- _WHAT TO WORK ON_
Below are entries. Copy exactly the lines running from the line that holds "The width and height of the screenshot is (574, 457)." to the line that holds "has width=1260, height=1326.", with both ends included.

- _DATASET RECORDS_

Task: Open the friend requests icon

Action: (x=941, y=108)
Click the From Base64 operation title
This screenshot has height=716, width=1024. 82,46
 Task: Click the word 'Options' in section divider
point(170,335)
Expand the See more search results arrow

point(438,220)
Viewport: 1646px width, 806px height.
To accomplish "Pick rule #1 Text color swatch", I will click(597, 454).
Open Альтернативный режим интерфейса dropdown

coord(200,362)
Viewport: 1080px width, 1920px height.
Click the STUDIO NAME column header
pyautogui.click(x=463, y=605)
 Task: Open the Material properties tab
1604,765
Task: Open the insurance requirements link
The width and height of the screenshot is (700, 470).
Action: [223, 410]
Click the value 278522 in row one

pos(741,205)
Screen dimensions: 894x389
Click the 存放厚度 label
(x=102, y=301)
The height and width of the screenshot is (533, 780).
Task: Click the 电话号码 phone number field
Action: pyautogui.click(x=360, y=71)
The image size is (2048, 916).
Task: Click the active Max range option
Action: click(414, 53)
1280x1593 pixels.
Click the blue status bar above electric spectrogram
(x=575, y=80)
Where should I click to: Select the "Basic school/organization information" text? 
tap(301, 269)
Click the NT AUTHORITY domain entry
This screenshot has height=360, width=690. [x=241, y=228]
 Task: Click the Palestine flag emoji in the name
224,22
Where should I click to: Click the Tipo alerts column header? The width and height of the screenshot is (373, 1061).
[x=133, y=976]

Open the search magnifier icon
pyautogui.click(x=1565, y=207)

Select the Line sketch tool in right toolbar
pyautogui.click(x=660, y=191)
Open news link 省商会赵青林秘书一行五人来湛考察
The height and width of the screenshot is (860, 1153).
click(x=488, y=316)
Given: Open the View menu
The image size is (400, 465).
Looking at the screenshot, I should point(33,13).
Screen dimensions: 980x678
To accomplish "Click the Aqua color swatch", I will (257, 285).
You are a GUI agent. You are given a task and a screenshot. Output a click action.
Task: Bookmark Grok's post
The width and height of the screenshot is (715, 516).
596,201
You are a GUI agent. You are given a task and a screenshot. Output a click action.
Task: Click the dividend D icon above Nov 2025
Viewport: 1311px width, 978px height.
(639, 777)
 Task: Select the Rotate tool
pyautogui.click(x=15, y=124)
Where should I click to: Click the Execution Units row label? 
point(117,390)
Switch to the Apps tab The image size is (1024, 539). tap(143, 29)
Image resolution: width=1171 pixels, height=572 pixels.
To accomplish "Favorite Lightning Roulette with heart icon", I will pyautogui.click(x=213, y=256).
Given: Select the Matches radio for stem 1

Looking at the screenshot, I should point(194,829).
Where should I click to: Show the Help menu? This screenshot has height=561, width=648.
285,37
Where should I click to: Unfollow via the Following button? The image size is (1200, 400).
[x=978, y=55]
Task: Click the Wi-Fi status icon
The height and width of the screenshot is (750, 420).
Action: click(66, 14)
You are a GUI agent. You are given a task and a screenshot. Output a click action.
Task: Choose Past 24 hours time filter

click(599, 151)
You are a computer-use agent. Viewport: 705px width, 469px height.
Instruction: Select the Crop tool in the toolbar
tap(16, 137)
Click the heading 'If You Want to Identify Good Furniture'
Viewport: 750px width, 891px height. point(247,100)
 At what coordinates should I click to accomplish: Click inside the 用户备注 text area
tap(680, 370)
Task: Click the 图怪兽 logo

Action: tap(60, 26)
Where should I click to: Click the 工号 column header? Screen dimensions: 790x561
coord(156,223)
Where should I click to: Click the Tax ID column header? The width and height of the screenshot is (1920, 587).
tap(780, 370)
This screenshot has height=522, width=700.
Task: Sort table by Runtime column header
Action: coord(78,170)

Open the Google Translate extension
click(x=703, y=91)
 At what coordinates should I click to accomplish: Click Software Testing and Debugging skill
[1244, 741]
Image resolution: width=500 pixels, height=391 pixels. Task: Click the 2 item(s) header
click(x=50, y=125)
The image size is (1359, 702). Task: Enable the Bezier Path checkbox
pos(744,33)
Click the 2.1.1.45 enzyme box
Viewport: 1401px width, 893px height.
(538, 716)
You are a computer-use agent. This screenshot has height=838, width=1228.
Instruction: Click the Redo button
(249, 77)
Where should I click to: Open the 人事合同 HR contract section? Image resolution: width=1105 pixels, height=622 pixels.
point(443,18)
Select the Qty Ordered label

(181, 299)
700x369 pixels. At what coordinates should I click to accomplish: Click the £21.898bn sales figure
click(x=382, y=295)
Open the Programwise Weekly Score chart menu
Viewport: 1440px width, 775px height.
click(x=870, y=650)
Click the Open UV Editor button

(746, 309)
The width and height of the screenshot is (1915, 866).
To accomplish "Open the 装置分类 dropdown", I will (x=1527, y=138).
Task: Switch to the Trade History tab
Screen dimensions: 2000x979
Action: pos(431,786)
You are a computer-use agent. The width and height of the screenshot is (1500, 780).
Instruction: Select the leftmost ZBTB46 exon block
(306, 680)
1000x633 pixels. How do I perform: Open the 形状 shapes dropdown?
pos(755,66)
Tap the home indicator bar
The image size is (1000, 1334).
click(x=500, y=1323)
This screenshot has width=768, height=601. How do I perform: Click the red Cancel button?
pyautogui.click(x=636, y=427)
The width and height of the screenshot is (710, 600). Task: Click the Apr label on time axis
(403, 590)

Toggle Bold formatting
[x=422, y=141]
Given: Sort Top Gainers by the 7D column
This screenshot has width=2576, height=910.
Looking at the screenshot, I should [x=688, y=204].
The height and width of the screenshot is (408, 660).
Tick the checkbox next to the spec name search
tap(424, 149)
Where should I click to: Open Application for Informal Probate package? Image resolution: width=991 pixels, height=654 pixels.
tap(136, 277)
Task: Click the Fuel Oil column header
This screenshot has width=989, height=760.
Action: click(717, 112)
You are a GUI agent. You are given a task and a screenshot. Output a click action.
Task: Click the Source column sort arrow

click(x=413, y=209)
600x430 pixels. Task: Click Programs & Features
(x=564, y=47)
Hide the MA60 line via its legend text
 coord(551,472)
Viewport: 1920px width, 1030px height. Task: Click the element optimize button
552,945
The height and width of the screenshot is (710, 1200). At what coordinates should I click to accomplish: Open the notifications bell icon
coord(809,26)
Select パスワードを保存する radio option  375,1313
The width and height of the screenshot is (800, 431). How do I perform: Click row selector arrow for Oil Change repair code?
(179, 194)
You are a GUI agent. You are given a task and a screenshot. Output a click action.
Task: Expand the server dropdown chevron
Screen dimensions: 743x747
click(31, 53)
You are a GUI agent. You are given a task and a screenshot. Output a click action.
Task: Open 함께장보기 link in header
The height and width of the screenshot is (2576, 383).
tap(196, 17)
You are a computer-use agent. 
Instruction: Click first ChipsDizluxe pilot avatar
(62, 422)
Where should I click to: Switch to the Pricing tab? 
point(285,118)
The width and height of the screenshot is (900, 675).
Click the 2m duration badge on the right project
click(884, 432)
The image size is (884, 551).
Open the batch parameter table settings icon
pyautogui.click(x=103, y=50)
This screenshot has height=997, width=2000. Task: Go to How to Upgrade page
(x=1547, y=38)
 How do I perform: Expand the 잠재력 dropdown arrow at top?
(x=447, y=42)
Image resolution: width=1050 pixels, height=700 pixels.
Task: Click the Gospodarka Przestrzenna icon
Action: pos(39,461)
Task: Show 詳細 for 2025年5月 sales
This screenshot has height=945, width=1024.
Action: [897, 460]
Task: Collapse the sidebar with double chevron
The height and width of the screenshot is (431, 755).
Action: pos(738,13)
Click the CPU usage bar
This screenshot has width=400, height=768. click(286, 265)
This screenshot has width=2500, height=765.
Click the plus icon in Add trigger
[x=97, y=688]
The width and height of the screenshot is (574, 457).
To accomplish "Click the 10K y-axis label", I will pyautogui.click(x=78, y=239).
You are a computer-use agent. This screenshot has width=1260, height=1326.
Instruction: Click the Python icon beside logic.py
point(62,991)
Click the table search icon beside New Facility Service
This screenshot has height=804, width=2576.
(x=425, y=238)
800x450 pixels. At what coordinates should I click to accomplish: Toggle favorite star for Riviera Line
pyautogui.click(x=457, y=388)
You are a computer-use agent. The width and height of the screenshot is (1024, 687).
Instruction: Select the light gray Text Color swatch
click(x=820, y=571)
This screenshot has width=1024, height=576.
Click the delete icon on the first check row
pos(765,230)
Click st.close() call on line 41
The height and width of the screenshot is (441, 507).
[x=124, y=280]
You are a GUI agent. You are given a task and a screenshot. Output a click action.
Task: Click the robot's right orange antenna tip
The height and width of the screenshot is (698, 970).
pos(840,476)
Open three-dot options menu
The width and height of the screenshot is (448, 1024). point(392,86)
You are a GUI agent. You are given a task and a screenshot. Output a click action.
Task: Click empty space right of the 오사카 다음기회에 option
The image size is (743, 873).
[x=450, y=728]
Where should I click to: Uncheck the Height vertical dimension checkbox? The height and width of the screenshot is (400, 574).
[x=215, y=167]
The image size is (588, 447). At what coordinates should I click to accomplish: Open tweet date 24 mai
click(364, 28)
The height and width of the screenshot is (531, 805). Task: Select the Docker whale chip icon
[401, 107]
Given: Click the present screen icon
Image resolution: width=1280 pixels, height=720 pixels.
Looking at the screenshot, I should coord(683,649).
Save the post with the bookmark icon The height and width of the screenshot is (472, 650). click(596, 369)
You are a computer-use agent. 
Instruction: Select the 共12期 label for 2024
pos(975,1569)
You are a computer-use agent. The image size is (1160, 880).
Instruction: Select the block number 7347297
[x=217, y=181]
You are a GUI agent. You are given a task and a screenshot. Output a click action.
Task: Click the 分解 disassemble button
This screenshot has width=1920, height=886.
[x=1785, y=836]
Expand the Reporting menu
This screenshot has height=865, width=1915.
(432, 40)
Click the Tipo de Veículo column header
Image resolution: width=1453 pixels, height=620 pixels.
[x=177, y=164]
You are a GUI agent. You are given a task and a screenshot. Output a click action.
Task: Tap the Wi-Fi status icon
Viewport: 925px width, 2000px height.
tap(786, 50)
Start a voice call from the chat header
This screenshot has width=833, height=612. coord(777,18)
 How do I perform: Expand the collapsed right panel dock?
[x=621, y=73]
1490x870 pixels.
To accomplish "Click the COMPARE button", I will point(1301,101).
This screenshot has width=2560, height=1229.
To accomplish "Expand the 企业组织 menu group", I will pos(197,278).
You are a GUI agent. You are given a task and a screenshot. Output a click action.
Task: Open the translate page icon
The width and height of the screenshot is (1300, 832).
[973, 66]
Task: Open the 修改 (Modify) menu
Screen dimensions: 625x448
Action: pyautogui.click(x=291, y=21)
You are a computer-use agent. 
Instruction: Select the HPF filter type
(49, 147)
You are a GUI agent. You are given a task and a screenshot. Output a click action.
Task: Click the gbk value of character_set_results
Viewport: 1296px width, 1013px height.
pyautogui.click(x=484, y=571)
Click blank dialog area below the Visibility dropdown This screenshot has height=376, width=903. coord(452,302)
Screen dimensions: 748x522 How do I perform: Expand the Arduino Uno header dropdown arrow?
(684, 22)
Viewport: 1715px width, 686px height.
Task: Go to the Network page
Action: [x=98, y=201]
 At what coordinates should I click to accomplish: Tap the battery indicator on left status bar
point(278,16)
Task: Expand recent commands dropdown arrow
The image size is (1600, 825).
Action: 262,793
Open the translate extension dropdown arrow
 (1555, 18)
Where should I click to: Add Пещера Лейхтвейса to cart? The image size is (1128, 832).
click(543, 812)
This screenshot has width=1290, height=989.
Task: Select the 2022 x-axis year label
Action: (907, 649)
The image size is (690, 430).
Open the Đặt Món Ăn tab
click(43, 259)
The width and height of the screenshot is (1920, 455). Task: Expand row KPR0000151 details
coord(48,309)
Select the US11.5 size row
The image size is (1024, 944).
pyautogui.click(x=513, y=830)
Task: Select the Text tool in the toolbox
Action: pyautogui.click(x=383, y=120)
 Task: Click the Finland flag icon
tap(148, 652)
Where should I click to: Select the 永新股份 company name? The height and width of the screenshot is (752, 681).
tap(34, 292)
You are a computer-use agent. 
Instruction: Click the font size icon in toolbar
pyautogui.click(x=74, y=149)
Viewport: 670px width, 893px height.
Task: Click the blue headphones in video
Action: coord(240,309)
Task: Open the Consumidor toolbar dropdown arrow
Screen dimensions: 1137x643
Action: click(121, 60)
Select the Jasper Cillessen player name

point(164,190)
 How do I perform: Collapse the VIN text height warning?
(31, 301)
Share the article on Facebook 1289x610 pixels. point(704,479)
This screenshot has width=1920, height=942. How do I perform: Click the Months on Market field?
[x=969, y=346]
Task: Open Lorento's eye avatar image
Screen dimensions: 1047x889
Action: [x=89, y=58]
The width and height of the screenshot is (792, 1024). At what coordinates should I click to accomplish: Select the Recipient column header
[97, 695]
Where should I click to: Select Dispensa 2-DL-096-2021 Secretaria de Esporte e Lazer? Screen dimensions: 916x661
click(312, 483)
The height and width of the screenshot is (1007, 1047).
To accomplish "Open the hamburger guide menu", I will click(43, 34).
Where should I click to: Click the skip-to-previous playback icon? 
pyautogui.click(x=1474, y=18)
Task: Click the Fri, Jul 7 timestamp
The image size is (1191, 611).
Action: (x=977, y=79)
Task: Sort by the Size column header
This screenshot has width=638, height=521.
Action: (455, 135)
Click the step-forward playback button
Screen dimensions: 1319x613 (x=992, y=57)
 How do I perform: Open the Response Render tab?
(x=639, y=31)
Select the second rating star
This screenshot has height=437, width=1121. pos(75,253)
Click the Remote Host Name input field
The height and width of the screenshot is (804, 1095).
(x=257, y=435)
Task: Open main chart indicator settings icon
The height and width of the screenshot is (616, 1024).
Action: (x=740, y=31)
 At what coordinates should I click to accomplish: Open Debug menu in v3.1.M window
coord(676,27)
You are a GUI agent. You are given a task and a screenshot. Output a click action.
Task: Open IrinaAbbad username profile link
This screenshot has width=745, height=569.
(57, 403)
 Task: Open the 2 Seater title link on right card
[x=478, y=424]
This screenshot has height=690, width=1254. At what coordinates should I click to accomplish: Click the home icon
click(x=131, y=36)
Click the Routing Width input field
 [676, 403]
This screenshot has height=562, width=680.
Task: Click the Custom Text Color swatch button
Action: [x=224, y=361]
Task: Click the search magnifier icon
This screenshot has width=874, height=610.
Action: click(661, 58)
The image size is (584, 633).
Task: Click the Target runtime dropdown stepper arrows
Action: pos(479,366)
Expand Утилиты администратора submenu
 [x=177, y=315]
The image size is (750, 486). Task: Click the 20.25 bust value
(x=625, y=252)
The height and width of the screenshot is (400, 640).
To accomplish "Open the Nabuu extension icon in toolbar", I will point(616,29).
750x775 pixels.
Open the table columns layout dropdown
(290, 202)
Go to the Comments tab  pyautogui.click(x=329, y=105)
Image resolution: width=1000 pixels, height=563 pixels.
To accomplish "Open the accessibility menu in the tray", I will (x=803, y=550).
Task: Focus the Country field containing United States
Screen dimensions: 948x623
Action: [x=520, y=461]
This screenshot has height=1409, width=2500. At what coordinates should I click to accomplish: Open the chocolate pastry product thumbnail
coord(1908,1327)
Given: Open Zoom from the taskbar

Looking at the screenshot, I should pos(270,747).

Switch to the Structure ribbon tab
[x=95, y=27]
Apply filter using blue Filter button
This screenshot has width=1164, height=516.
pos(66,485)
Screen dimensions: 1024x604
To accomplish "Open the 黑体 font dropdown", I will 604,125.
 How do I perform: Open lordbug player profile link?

- _TASK RESPONSE_
The width and height of the screenshot is (574, 457).
To accomplish "Click the 10K y-axis label", I will pyautogui.click(x=78, y=239).
You are a computer-use agent. This screenshot has width=1260, height=1326.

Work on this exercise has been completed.